00:08:59 All targets inherit from a base target class, which manages how to fetch data with defined methods. Furthermore, all targets possess IDs to uniquely identify them. This is the data model I'm using throughout my talk.
00:09:27 For instance, a payment is associated with a merchant via a merchant ID. To illustrate what a target looks like, I will provide you with a stub that clarifies the type of data we expect, detailing how we retrieve this data.
00:09:59 Here's one for a merchant client, which interacts with my stub. The stub has a field called ‘store name.’ The same goes for the payment, which shares a similar structure with an additional field for the merchant.
00:10:26 It either memorizes the merchant or retrieves it since the merchant is already a target itself. We can easily pull that information using a lookup API.
00:10:56 Now let’s write a GraphQL API for our data model. The data needs to be structured like a graph, which means that it enters through a GraphQL controller.
00:11:21 I want to emphasize that your GraphQL controller can coexist alongside your REST controllers. If some parts of your system are still RESTful, that’s perfectly acceptable.
00:11:46 The first request is to identify whether it’s a query or mutation. We will be focusing primarily on read operations today. After categorizing the request as either payment or merchant, we resolve each field until we reach the leaf nodes.

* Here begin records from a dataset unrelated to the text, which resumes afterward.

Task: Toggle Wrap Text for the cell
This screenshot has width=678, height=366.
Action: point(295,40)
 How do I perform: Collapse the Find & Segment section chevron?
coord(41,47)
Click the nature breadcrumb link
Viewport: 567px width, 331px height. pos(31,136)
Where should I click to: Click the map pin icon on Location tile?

00:12:16 For payments, the query gets a bit more complex since it has the merchant as a field. What I showed you in the graphical interface earlier is the query we will handle.

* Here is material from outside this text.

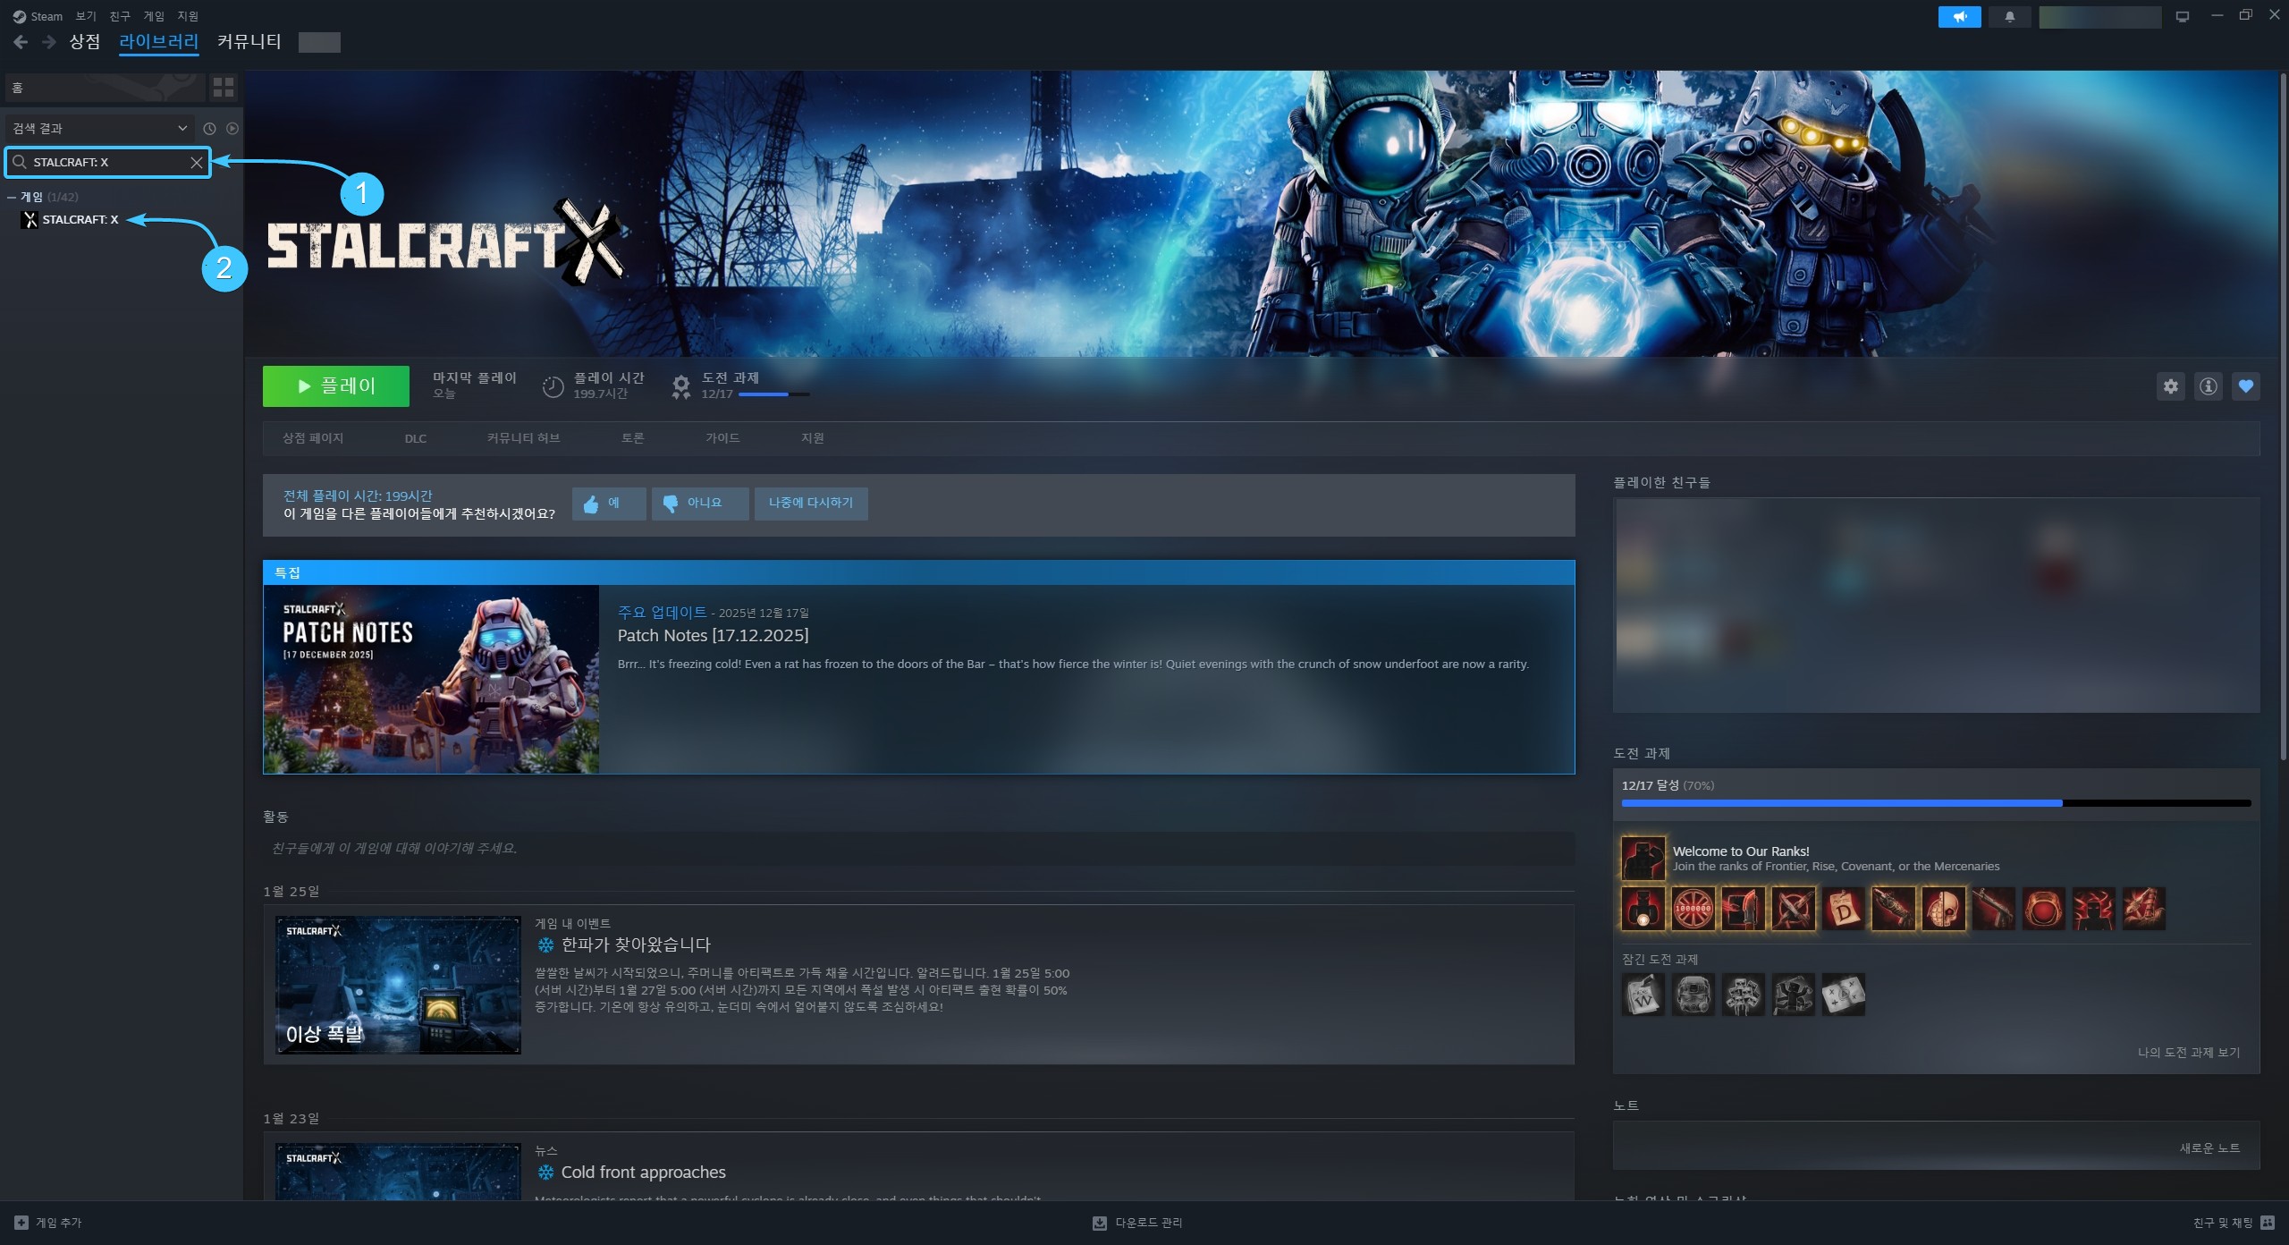Toggle the favorite heart button
This screenshot has width=2289, height=1245.
tap(2245, 386)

00:12:42 We enter a GraphQL controller and execute the demo schema. This process is straightforward; we pass in the query and any relevant variables.
00:13:08 The query type is checked to see if it is a payment, validating according to our schema. The server verifies that it has a payment ID, which is required and must be a certain type.

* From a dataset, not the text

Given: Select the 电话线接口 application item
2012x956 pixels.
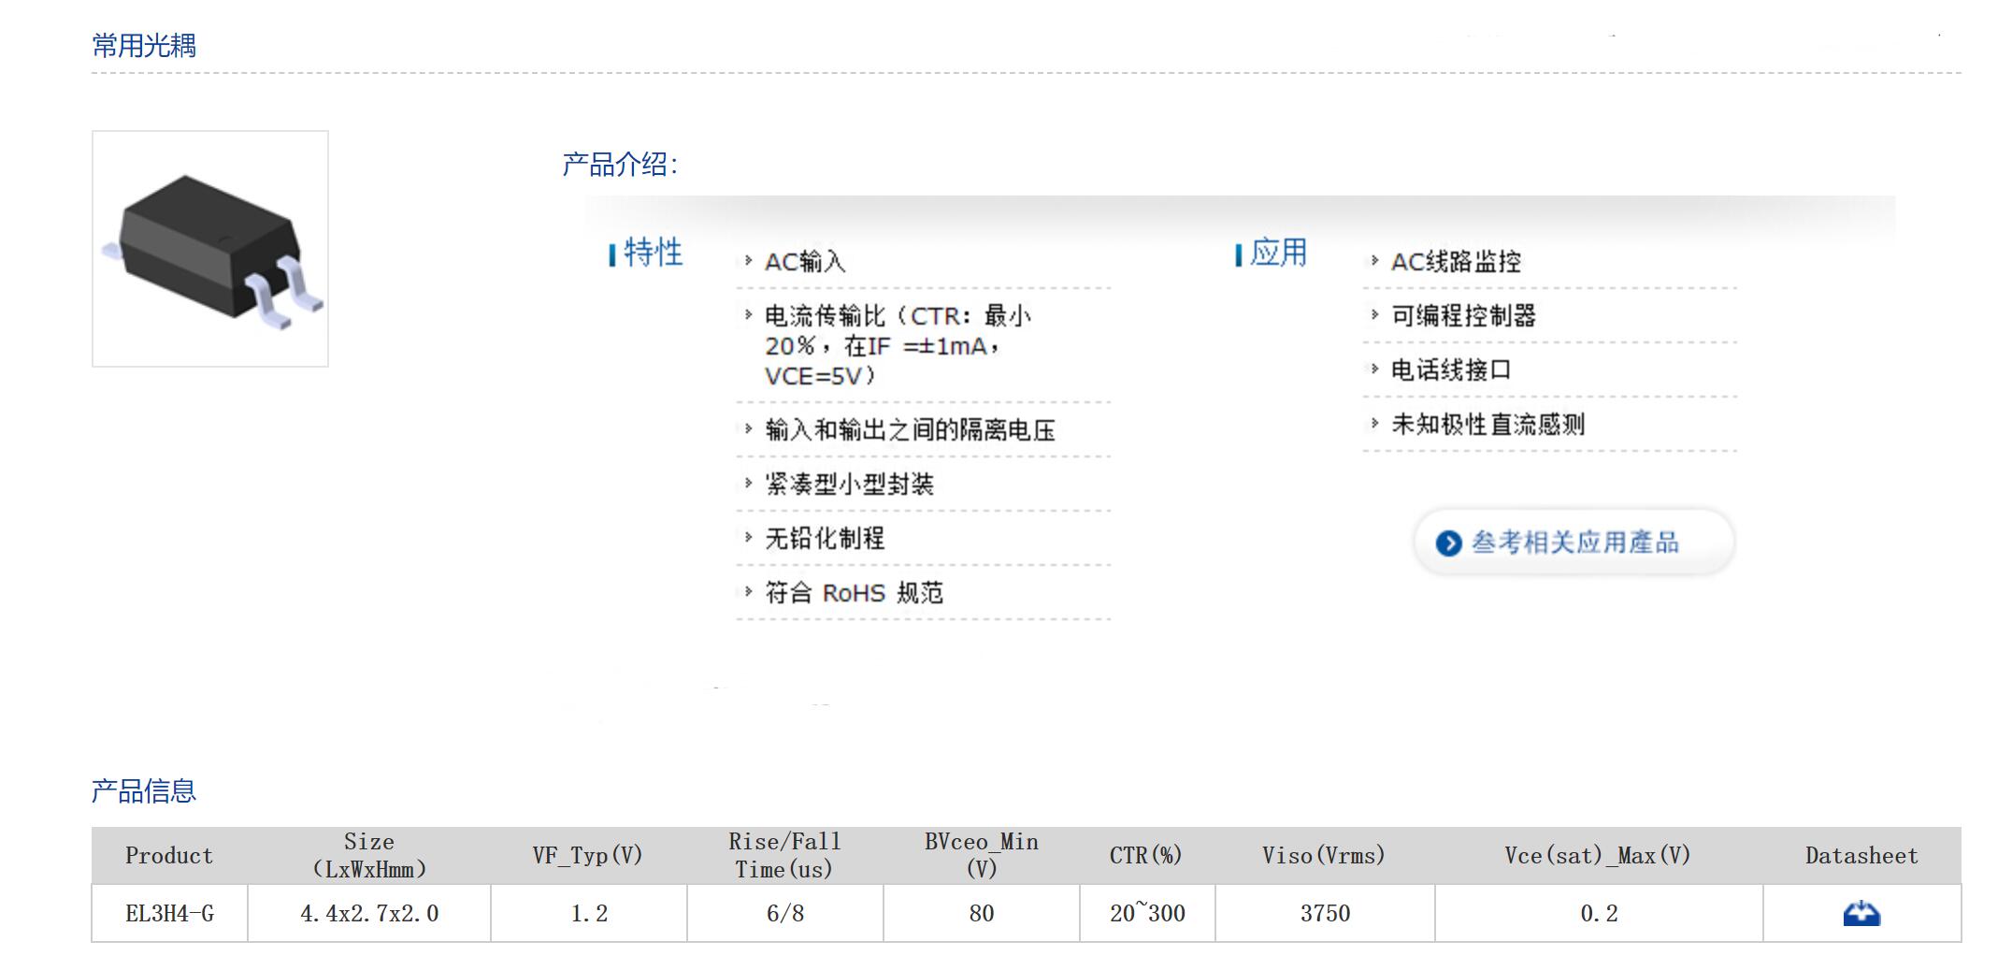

00:13:34 The validation checks also extend to associated fields to ensure everything is correct. Once validated, it looks for a resolver, which matches the name of the field and operates as a pure function.
00:14:14 So, what parts of this can we metaprogram away? I’d like you to keep three ideas in mind as I navigate this technical aspect: Is it still flexible? Will we encounter strange bugs? And is this a cleaner pattern to follow?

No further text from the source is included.